Of course, I know the answer to that. And it is disheartening.
But anyway, here’s a link to my radio thing if any of you are interested. I didn’t quite manage to say what I wanted to say. You’ll probably be able to tell by my voice that the phone was shaking in my hand. You’ll definitely be able to tell that the final question threw me – what do you think of the answer I gave? (Also, my mum said I sounded Kiwi! I don’t, do I?)
I want to make it clear that, although I said Brexit was “a bit of a bum result for young people”, I’m not one of those young people railing at old people for forcing us into a future we don’t want. Yes, something like 75% of young people voted to remain in the EU, but less than half of them actually bothered to vote in first place. Which is just another reason to feel disheartened.
Meanwhile, the Brexit vote has reignited New Zealand’s flag debate. (If anyone thought that referendum was bad…) It’s also ignited a new republic debate. What’s the point, many Kiwis are asking, of staying in the commonwealth if Britain will no longer be our gateway to Europe?
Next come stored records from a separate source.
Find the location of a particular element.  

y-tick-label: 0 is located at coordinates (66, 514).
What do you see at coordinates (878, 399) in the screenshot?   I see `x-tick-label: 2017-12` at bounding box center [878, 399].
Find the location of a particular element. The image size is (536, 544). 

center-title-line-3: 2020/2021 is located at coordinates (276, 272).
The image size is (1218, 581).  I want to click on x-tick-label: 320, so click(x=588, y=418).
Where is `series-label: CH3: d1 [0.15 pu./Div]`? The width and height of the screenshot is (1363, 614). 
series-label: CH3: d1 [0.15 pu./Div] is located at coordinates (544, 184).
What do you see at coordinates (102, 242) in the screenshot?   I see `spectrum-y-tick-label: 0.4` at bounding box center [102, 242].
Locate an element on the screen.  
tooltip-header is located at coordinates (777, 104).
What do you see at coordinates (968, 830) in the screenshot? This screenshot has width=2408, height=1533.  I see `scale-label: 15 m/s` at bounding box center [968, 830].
Many British expats in New Zealand are now saying, well, we may as well get New Zealand passports then. (Their British passports won’t be superior for much longer.) Many here are sharing the joke that Brits can no longer call Americans stupid. (But, of course, America has a Trump card.) I’m just sitting here feeling physically sick at the thought of Nigel Farage happy.
Britain doesn’t look like a nice place to be at the moment. I’m glad I’m in New Zealand.